--- Start Source data ---
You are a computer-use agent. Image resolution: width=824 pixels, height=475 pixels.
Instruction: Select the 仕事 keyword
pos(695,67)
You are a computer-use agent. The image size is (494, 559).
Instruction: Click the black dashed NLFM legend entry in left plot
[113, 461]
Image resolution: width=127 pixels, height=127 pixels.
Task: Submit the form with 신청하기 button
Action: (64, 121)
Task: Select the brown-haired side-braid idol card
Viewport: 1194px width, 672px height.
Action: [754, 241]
--- End Source data ---
--- Start Source data ---
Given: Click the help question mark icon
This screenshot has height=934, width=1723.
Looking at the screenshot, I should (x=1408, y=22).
--- End Source data ---
— Problem to solve —
Repeat the rows from the line that contains "Given: Click the help question mark icon" through the line that contains "Looking at the", keeping both of those lines.

— Answer for this exercise —
Given: Click the help question mark icon
This screenshot has height=934, width=1723.
Looking at the screenshot, I should (x=1408, y=22).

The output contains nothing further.